No one competes for the biggest squash — but veteran growers do get besieged for advice.

No one yells if a gardener comes back for a second wheelbarrow of free manure and soil, but they might offer to lend a hand if needed.

No one observes you’re going about it wrong, they just shrug and say they “hope that works out” or gives advice if requested.

And everyone joins in the battle of the bugs.

Maybe that’s what creates the bounty of community — bugs.

Garden board member Roger Kriemeyer has another idea about what creates the unique garden community — the inter-faith, inter-governmental relationships and a willingness to work together for the greater good.

“We donate food to the food banks.
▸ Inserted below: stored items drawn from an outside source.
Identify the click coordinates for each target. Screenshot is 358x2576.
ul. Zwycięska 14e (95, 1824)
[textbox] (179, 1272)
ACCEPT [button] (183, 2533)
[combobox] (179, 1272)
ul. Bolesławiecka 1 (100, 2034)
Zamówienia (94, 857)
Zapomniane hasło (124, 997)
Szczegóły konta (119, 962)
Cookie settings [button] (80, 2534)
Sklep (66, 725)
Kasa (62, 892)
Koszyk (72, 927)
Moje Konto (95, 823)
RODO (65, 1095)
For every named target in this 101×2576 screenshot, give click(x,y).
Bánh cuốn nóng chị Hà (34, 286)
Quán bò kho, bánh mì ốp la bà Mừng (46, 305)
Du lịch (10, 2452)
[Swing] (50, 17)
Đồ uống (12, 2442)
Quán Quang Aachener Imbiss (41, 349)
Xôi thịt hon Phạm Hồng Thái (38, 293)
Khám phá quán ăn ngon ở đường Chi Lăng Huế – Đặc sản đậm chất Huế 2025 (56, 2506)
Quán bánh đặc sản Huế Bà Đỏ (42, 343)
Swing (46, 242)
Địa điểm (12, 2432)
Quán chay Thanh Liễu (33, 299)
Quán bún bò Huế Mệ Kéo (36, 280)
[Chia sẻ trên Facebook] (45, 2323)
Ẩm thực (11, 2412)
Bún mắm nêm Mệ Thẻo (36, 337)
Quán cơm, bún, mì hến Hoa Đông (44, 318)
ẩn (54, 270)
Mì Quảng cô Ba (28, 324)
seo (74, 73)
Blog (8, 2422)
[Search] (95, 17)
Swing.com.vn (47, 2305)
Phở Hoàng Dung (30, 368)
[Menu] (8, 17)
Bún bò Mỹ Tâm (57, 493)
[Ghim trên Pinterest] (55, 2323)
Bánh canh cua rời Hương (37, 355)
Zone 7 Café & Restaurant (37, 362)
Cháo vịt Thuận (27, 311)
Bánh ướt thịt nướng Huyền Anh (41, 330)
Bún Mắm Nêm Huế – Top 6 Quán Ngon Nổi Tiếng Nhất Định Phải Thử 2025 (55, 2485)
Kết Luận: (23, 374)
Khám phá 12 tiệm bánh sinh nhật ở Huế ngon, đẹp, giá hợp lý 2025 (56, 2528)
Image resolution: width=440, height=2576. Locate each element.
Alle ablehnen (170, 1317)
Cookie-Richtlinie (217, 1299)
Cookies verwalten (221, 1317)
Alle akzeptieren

We involve a lot of churches and Boy Scouts,” he said. “We offer a place for community service for the probation department.”

The garden has workdays when gardeners work together to pull weeds and lay wood chips on common paths.

Many construction projects from a covered picnic area to a butterfly garden and plots for those with mobility issues dot the garden’s acreage.

And everyone relies on the dedicated “semi-professional staff,” as Kriemeyer calls them.

“We think they are master gardeners, even if that is a different certification,” he said with a twinkle in his eye.

To top off the garden community’s bounteous feelings of well-being, the garden hosts dinners and an open house to celebrate the blessings of the garden and the gardeners.

Every year, the Payson Community Garden also has one last gift for Rim Country residents — the Punkin Patch.

Despite a concerted effort by squash bugs to kill every vine this year, the patches of pumpkins have plenty of round orange gourds ready to serve as jack-o’-lanterns.

The Punkin Patch is open the weekend of Oct. 11-12; Friday hours are 4 p.m. to 6 p.m.; Saturday hours are 8 a.m. to 4 p.m.